*À faire*.
Recopiez toutes les lignes ci-dessous en remplaçant « icon » par « symbol », sans rien modifier d'autre. Omettez les images dans votre réponse.
===== Extraits de données =====
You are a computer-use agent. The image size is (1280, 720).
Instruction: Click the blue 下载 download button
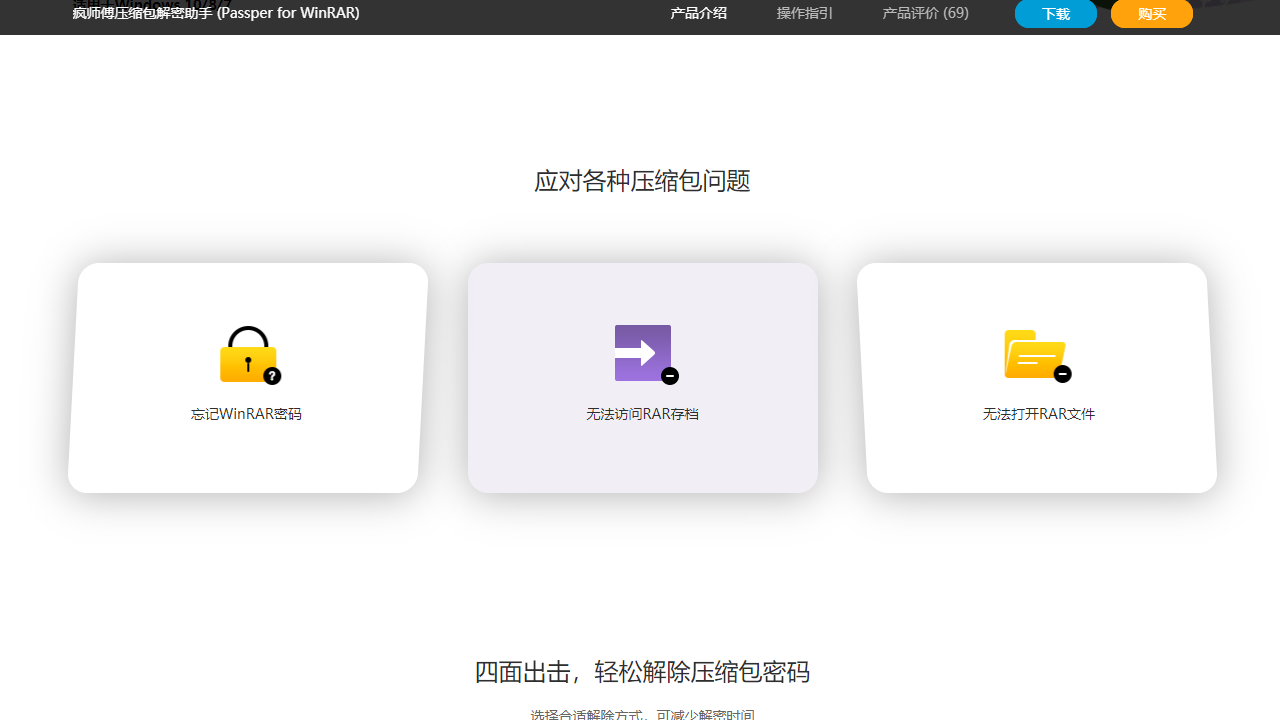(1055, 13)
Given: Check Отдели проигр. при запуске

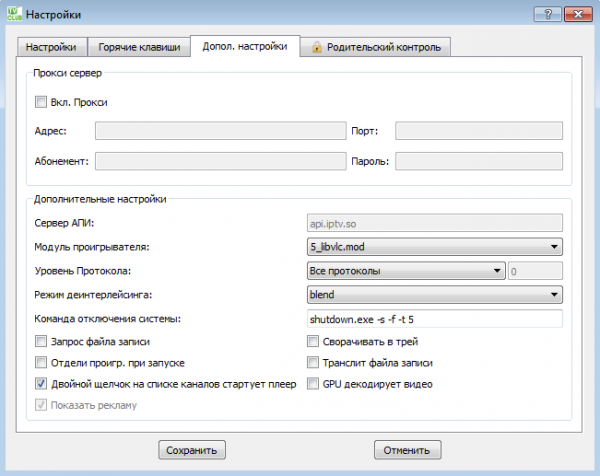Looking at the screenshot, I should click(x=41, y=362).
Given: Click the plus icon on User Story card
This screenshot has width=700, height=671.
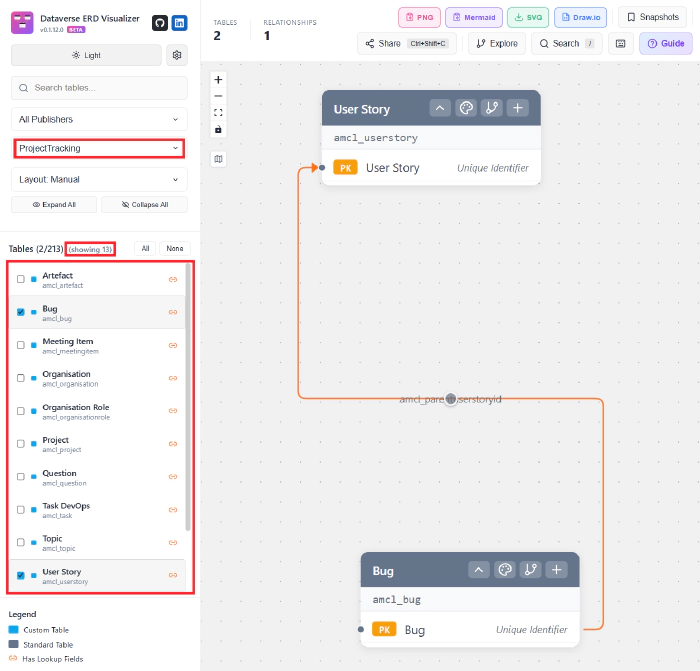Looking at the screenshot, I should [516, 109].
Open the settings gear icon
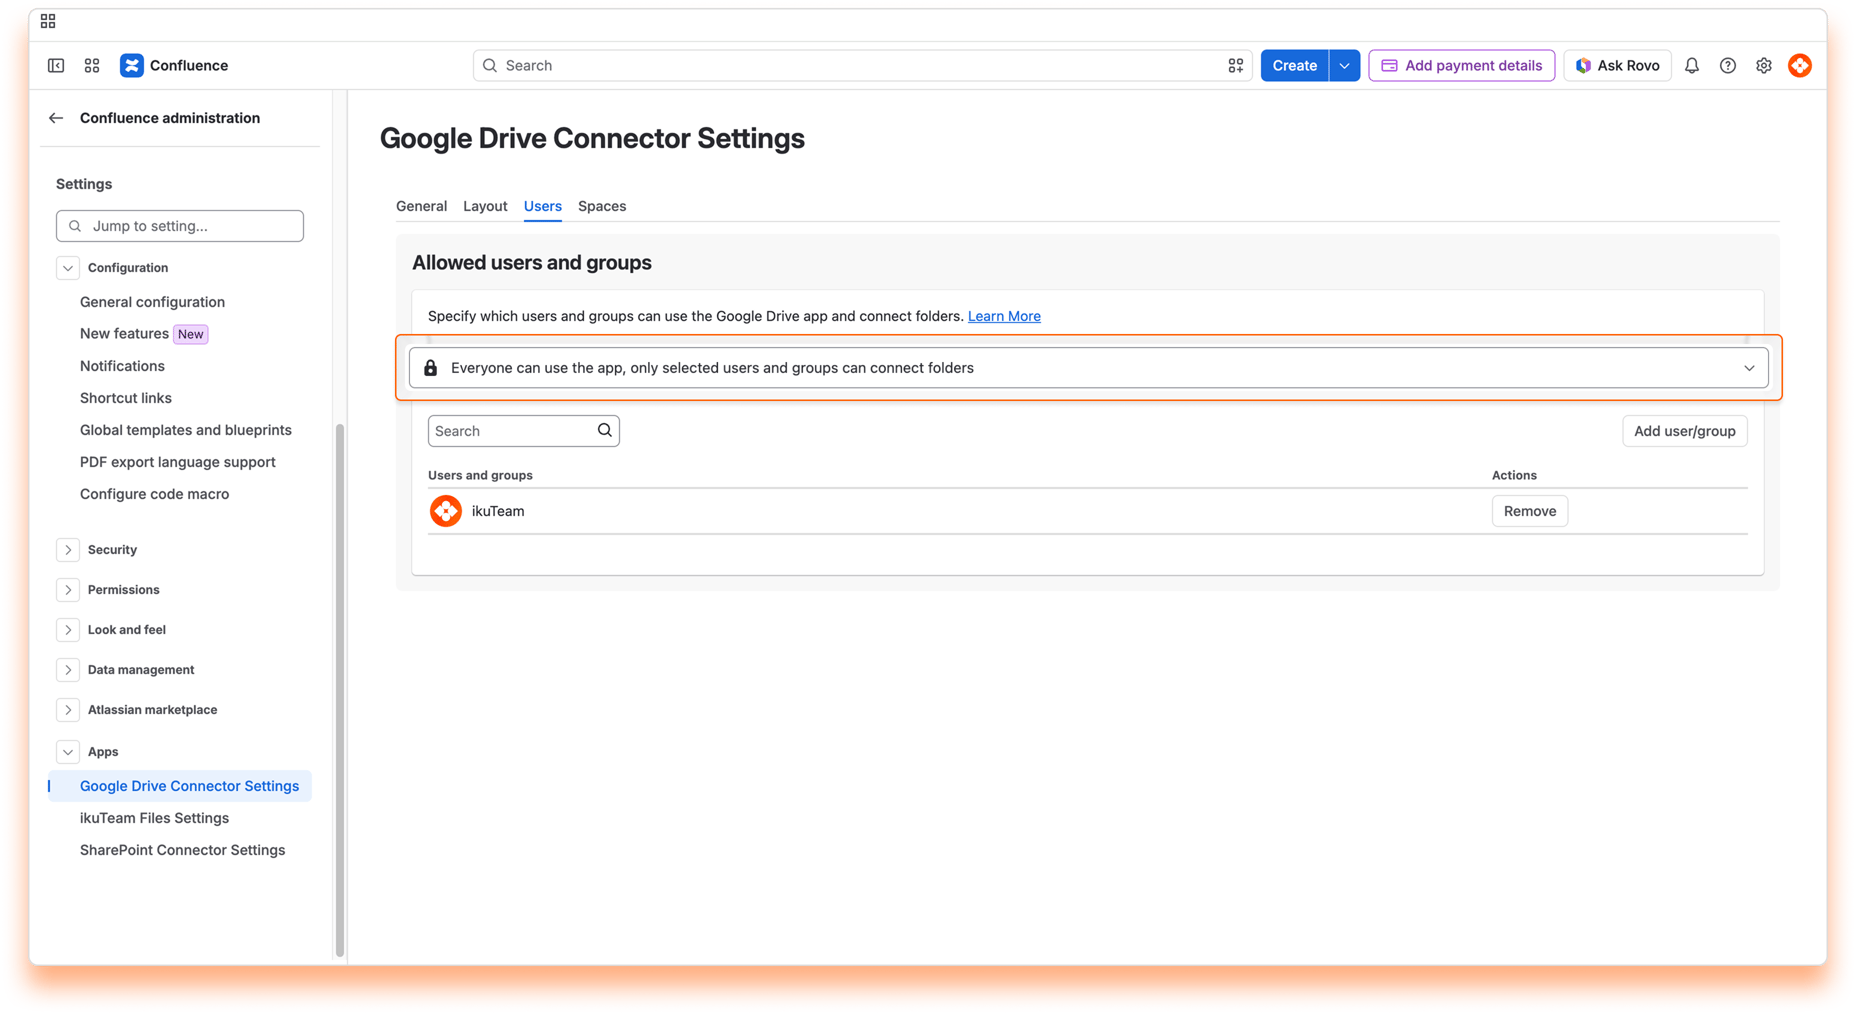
=====
*Corrigé*.
You are a computer-use agent. The image size is (1280, 720).
Instruction: Click the blue 下载 download button
(1055, 13)
Given: Check Отдели проигр. при запуске

Looking at the screenshot, I should click(x=41, y=362).
Given: Click the plus symbol on User Story card
This screenshot has width=700, height=671.
Looking at the screenshot, I should [516, 109].
Open the settings gear symbol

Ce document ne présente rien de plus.